WHAT YOU ARE ASKED TO DO
Find the line containing "This screenshot has height=788, width=645." in the records below. Copy exactly that line and each one after it, ending at the line containing "Given: Open the Debug", and nothing more.

━━━━━ SOURCE DATA ━━━━━

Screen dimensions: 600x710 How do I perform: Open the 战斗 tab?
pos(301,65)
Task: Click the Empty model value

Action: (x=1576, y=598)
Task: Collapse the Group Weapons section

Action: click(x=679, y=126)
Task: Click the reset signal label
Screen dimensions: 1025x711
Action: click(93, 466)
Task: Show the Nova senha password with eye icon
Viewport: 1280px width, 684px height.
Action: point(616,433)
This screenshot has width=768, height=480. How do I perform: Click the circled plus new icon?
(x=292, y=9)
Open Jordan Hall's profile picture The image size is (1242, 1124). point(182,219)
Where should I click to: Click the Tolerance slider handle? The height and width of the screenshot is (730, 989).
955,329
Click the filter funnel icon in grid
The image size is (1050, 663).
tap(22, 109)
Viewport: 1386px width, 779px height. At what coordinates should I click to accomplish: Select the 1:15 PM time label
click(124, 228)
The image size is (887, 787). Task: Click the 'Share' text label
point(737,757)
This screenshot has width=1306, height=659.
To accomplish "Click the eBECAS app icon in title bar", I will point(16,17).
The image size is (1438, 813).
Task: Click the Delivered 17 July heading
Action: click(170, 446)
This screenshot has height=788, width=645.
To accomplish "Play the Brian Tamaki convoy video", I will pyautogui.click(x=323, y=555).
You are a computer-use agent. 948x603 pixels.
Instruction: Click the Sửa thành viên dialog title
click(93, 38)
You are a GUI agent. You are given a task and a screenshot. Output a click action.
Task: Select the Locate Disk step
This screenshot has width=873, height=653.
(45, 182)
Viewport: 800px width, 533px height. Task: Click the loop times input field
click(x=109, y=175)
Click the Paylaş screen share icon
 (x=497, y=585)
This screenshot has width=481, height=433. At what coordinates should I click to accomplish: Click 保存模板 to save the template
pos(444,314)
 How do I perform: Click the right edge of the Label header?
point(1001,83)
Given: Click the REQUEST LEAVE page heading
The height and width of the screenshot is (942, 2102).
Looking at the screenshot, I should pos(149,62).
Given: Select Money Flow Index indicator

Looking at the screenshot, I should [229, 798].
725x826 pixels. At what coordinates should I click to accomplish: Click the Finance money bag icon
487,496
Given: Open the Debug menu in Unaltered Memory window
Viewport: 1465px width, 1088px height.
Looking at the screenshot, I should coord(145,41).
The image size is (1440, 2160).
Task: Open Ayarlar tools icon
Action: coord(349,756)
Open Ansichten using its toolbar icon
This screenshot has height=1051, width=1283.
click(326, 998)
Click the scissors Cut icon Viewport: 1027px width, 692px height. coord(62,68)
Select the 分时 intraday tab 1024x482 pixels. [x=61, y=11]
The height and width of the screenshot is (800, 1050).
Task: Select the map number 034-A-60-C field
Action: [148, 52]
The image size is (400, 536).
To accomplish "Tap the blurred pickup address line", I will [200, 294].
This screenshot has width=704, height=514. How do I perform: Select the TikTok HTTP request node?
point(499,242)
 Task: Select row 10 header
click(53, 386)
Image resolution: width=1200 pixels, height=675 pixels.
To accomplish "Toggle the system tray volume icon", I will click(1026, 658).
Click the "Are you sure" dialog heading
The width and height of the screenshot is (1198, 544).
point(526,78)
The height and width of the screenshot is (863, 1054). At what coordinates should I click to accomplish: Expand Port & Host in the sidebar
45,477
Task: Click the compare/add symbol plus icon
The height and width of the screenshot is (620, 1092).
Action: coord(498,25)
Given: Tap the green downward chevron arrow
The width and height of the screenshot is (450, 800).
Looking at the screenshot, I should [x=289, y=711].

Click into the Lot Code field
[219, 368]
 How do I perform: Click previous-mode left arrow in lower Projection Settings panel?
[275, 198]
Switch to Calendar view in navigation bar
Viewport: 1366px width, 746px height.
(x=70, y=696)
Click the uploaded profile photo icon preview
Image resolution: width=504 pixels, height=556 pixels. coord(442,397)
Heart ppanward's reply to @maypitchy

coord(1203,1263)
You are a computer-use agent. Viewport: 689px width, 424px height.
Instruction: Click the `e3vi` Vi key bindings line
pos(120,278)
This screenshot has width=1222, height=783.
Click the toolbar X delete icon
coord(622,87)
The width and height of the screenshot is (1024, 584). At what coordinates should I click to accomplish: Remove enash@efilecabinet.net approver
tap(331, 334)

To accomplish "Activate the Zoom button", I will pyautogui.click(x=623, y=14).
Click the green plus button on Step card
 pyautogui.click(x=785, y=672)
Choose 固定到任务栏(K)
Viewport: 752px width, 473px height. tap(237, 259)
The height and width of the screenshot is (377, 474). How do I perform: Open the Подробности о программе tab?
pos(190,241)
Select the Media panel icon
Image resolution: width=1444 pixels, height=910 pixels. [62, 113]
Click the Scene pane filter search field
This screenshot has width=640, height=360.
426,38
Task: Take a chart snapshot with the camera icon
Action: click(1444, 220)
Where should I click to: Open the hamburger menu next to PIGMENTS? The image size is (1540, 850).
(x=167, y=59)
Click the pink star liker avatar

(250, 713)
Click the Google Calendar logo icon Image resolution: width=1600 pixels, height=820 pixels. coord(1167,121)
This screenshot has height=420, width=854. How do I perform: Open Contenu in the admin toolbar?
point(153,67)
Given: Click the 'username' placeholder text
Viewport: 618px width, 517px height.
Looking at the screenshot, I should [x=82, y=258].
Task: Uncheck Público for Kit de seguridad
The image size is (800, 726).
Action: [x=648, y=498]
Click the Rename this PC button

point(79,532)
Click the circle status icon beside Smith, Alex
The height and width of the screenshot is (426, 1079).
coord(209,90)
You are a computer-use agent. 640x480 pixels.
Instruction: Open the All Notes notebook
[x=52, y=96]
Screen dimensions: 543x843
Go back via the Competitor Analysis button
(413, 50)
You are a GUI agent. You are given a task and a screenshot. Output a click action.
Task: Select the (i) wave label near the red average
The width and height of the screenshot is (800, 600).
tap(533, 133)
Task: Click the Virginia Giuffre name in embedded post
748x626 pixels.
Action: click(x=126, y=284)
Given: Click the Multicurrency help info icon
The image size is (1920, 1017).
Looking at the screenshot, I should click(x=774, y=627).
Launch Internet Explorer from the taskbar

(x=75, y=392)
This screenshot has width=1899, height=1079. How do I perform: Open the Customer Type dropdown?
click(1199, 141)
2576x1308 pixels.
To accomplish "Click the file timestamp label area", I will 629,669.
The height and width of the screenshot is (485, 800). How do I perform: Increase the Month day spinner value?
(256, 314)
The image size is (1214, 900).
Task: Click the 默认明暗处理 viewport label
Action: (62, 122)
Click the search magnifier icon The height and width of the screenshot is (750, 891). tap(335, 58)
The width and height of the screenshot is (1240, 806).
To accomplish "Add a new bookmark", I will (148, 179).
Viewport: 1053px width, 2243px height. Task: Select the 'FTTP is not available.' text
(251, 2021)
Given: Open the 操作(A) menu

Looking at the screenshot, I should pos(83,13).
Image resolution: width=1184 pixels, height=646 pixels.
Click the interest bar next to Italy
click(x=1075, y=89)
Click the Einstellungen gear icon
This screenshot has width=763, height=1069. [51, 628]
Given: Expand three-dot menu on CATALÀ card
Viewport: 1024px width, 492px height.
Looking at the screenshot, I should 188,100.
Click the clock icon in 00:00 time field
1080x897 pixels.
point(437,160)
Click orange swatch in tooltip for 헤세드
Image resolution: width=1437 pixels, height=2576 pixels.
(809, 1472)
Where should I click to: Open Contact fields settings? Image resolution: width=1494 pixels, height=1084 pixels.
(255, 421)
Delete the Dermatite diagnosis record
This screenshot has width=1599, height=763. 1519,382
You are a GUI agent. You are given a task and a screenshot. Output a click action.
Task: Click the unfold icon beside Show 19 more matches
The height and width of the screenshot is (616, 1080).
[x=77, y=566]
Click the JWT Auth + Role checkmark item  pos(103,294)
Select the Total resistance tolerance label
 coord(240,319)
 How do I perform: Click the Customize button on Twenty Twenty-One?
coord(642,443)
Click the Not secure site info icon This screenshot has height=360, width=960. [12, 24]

━━━━━

EXERCISE RESULT
This screenshot has height=788, width=645.
To accomplish "Play the Brian Tamaki convoy video", I will pyautogui.click(x=323, y=555).
You are a computer-use agent. 948x603 pixels.
Instruction: Click the Sửa thành viên dialog title
click(93, 38)
You are a GUI agent. You are given a task and a screenshot. Output a click action.
Task: Select the Locate Disk step
This screenshot has width=873, height=653.
(45, 182)
Viewport: 800px width, 533px height. Task: Click the loop times input field
click(x=109, y=175)
Click the Paylaş screen share icon
 (x=497, y=585)
This screenshot has width=481, height=433. At what coordinates should I click to accomplish: Click 保存模板 to save the template
pos(444,314)
 How do I perform: Click the right edge of the Label header?
point(1001,83)
Given: Click the REQUEST LEAVE page heading
The height and width of the screenshot is (942, 2102).
Looking at the screenshot, I should pos(149,62).
Given: Select Money Flow Index indicator

Looking at the screenshot, I should [229, 798].
725x826 pixels. At what coordinates should I click to accomplish: Click the Finance money bag icon
487,496
Given: Open the Debug menu in Unaltered Memory window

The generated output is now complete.